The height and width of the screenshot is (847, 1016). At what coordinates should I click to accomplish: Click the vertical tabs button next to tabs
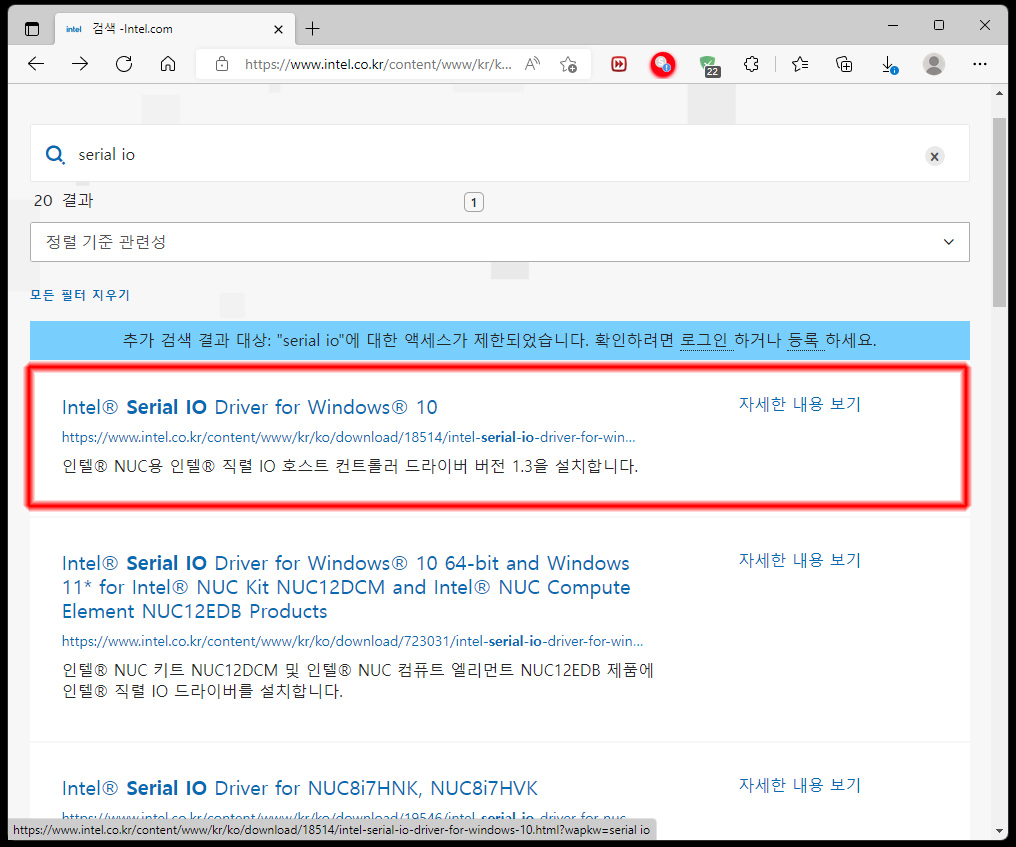pos(31,28)
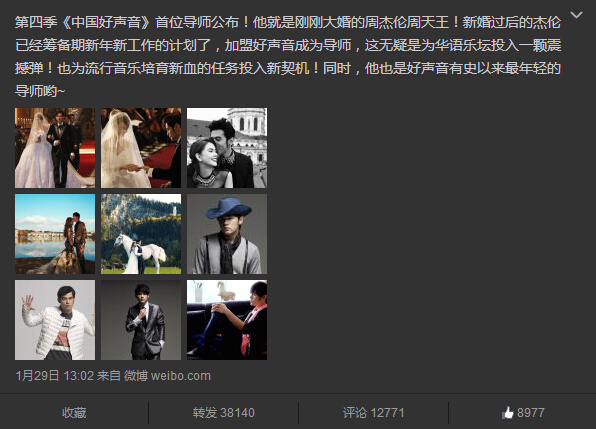Viewport: 596px width, 429px height.
Task: Open the 转发 38140 repost option
Action: pos(224,413)
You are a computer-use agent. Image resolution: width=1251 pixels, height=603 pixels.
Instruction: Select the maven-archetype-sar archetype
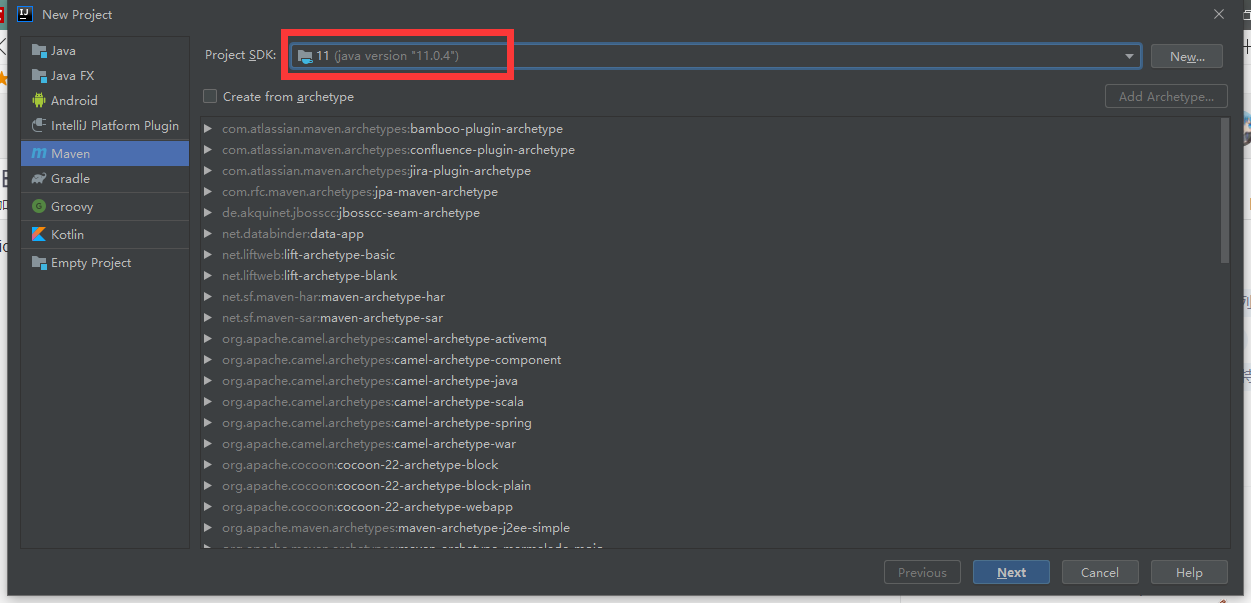click(x=330, y=317)
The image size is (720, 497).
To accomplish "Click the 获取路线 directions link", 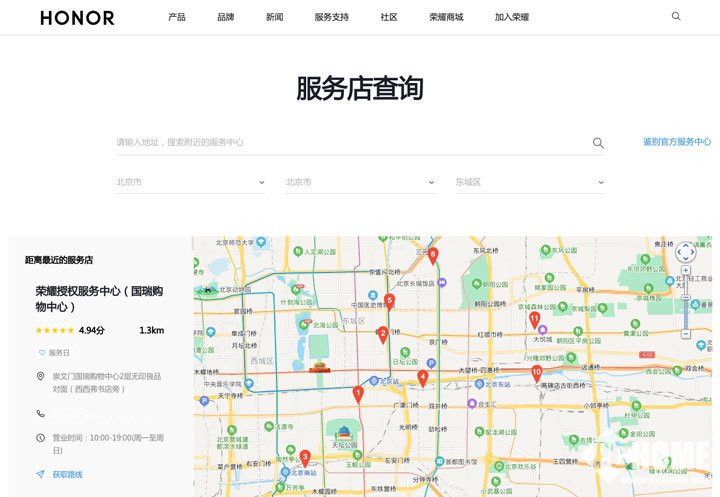I will (x=67, y=474).
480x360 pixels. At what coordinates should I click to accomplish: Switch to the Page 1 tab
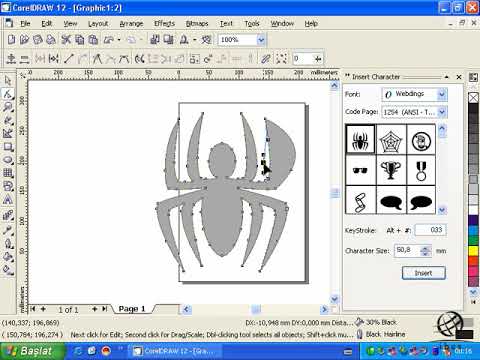(x=132, y=309)
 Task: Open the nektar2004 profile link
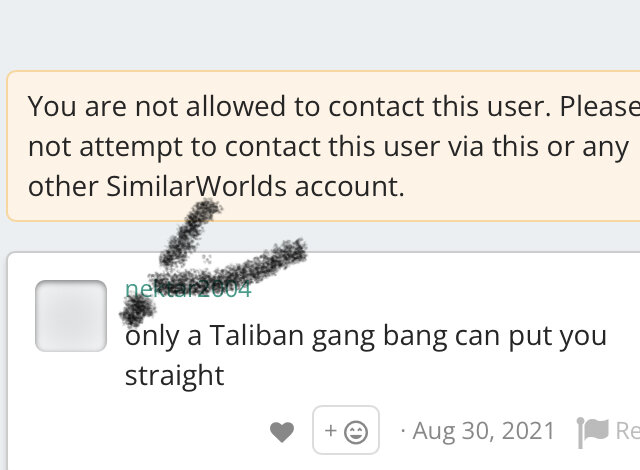point(188,289)
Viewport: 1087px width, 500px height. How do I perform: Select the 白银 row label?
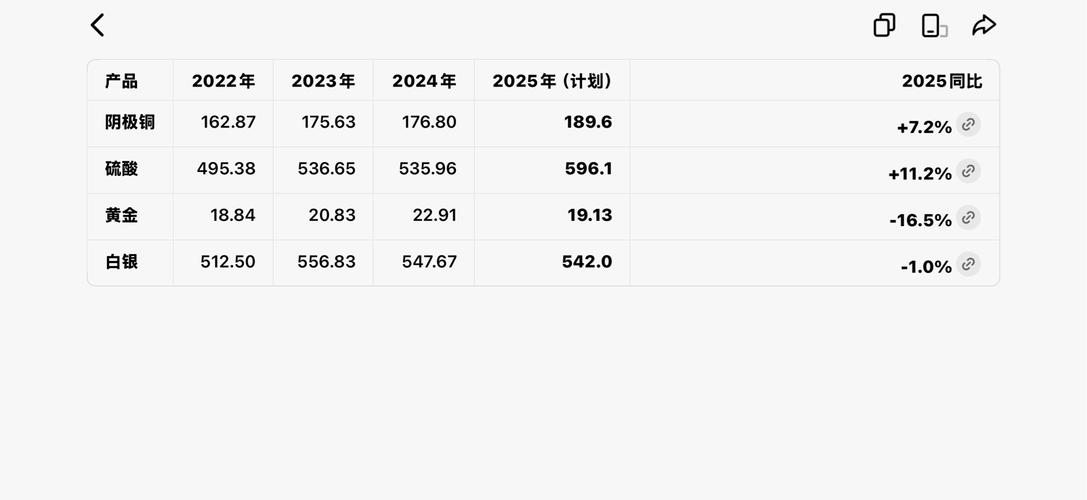click(x=121, y=262)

**What is being asked:** The copy must begin at the line containing "Task: Open the nektar2004 profile link" and end at the last line of the data above, with every line retyped exactly and no pictures included.

**Exercise output:**
 Task: Open the nektar2004 profile link
point(188,289)
Viewport: 1087px width, 500px height. How do I perform: Select the 白银 row label?
click(x=121, y=262)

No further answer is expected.